EXERCISE SET:
1) Decide whether each statement below agrees with the blog post titled "Ungames," answering yes or no and quoting the words of the post that settle it: (a) The writer did not enjoy the Microscope session. (b) The session with ceb took place at the weekend. (c) The writer is certain that Wittgenstein is the philosopher who discussed how hard it is to define a game.
2) In the blog post titled "Ungames," since which event does ceb say she and the writer had not seen each other?

DOCUMENT SEGMENT:
Ungames

Nov. 11th, 2014 04:42 pm
liv: cartoon of me with long plait, teapot and purple outfit (mini-me)
[personal profile] liv
I think it's Wittgenstein or some philosopher of that ilk who has a famous discussion of the fact that it's really hard to define what a game is; any definition you can come up with, it's easy to think of an exception which most people agree is a game. Recently I've been playing a couple of things which are kind of edge-casey, and I wanted to talk about some of them.

One is Microscope, which [personal profile] jack discovered while looking for roleplaying systems more fun and less time-consuming than D&D. We managed to get session in with [personal profile] ceb at the weekend, and I really enjoyed it a lot. I mean, that's partly because it involved spending time with [personal profile] ceb, who is always awesome; she pointed out we hadn't seen eachother since Worldcon, which is a pity except that we've all been busy doing fun things.

SOURCE MATERIAL:

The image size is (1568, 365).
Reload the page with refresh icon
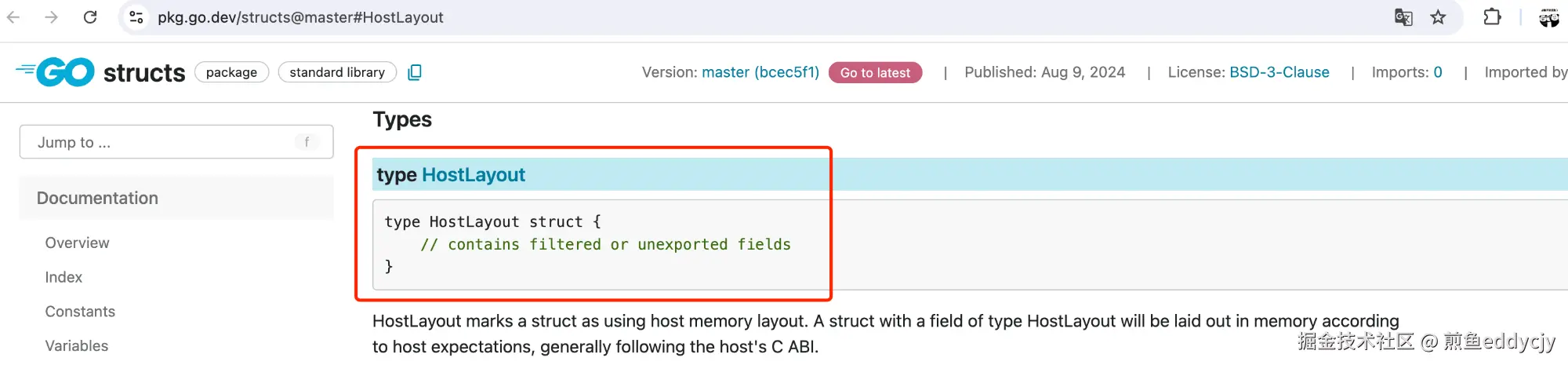[90, 17]
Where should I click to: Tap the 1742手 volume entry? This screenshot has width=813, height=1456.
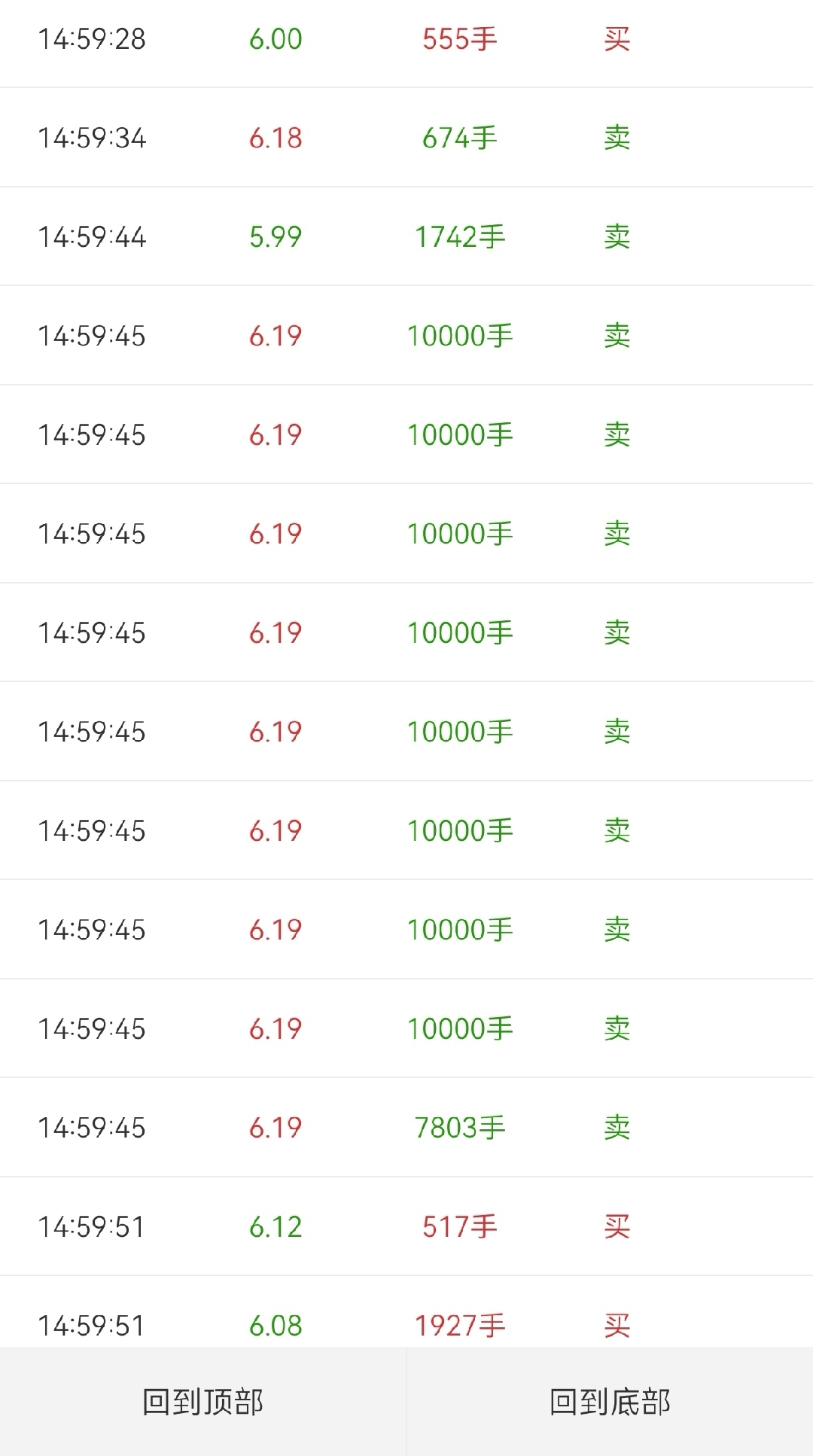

RESPONSES:
1)
(a) No: "I really enjoyed it a lot."
(b) Yes: "We managed to get session in with [personal profile] ceb at the weekend."
(c) No: "I think it's Wittgenstein or some philosopher of that ilk."

2) Since Worldcon.